After Earths origin, our host star, the Sun, was shining 20 to 25 percent less brightly than today. Without greenhouse-like conditions to warm the atmosphere, our early planet would have been an ice ball and life may never have evolved. But life did
evolve, which indicates that greenhouse gases must have been present on early Earth to warm the planet. Evidence from the geologic record indicates an abundance of the greenhouse gas CO2. CH4 was probably present as well, and in this regard methanogenic bacteria, which belong to a diverse group of anaerobic procaryotes that ferment CO 2 plus H2 to CH4, may have contributed to modification of the early atmosphere. Molecular oxygen was not present, as is indicated by the study of rocks from that era, which contain iron carbonate rather than iron oxide. Multicellular organisms originated as cells within colonies that became increasingly specialized. The development of photosynthesis allowed the Suns energy to be harvested directly by life forms.
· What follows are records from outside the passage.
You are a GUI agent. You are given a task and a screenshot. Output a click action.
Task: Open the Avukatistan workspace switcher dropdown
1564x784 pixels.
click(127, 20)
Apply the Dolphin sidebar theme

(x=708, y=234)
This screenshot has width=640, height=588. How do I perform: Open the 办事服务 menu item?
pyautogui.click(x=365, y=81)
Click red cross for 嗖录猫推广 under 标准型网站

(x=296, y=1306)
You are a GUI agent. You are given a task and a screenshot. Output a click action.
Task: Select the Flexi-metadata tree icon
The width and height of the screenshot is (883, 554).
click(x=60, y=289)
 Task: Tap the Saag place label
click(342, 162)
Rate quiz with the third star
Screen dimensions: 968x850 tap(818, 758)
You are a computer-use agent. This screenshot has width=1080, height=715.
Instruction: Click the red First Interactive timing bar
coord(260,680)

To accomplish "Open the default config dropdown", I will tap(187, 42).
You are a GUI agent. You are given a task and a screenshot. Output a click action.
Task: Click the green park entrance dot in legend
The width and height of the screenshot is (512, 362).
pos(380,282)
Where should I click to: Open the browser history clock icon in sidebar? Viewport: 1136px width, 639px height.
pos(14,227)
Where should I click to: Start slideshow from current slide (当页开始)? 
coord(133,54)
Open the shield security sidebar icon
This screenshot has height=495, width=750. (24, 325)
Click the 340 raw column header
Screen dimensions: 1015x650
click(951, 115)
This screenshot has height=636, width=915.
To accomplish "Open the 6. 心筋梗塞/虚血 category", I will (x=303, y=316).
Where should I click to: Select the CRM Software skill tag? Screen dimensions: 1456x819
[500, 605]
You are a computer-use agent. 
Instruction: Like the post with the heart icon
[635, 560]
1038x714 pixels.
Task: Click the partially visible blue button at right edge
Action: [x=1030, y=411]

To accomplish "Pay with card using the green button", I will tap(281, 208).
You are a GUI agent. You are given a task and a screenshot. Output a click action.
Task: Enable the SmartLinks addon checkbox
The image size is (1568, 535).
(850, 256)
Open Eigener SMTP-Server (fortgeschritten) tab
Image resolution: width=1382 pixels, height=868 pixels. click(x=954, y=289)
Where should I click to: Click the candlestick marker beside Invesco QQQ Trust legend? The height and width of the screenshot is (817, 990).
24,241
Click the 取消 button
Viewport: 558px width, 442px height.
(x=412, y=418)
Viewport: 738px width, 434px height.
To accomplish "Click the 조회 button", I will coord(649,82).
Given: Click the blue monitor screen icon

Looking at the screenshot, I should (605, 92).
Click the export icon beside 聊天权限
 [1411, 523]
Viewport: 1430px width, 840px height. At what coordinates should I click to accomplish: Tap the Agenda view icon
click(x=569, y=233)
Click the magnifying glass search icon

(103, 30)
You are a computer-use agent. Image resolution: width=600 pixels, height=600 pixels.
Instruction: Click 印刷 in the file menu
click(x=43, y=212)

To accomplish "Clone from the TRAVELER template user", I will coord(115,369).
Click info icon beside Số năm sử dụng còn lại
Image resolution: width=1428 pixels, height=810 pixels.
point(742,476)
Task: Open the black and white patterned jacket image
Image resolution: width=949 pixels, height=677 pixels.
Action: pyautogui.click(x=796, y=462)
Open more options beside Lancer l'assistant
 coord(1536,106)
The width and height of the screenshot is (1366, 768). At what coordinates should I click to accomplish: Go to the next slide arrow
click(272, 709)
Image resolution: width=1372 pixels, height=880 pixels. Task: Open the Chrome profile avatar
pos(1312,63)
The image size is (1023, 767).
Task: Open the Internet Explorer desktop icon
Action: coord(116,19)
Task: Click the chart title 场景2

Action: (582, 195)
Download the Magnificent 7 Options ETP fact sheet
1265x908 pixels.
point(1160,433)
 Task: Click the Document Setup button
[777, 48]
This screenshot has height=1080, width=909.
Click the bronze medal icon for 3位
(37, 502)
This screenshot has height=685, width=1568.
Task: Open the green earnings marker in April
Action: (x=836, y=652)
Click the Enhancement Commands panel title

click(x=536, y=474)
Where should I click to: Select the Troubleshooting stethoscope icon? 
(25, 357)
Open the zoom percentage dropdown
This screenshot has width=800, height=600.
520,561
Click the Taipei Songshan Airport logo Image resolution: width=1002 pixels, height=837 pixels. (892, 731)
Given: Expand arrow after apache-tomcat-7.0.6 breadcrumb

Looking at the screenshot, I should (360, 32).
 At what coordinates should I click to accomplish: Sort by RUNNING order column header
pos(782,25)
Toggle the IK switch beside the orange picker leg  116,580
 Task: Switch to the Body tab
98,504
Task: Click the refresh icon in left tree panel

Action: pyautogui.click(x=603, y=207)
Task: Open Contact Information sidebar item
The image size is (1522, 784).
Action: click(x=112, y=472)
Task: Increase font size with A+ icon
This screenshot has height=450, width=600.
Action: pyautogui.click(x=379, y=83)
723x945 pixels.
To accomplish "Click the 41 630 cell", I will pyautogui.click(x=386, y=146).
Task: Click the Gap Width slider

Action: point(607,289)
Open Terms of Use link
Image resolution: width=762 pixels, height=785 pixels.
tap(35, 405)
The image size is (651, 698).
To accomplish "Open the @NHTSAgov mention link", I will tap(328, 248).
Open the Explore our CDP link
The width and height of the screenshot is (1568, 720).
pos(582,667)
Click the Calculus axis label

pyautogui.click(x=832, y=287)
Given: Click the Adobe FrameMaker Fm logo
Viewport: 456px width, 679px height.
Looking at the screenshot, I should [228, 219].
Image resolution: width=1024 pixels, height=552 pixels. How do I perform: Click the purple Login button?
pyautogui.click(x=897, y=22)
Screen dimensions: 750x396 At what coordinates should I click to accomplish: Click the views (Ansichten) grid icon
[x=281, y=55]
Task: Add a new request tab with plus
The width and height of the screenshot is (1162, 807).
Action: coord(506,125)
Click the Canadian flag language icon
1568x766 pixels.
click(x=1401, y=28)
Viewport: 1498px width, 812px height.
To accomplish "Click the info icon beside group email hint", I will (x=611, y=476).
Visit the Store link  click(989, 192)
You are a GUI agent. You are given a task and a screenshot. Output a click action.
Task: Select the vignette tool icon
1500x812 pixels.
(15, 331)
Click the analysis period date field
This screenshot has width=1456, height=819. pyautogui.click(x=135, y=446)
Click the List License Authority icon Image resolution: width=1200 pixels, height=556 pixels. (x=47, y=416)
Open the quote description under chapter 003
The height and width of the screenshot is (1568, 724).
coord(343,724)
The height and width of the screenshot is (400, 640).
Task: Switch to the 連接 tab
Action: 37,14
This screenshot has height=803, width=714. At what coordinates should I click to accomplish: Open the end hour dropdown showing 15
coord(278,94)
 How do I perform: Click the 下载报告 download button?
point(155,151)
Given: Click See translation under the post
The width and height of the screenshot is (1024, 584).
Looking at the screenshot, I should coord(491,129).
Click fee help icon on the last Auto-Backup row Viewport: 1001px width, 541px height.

The resultant oxygen accumulated in the atmosphere and formed the ozone layer in the upper atmosphere. Aided by the absorption of harmful UV radiation in the ozone layer, life colonized Earths surface. Our own planet is a very good example of how life forms modified the atmosphere over the planets life time. We show that these facts have to be taken into account when we discover and characterize atmospheres of Earth-like exoplanets. If life has originated and evolved on a planet, then it should be expected that a strong co-evolution occurred between life and the atmosphere, the result of which is the planets climate.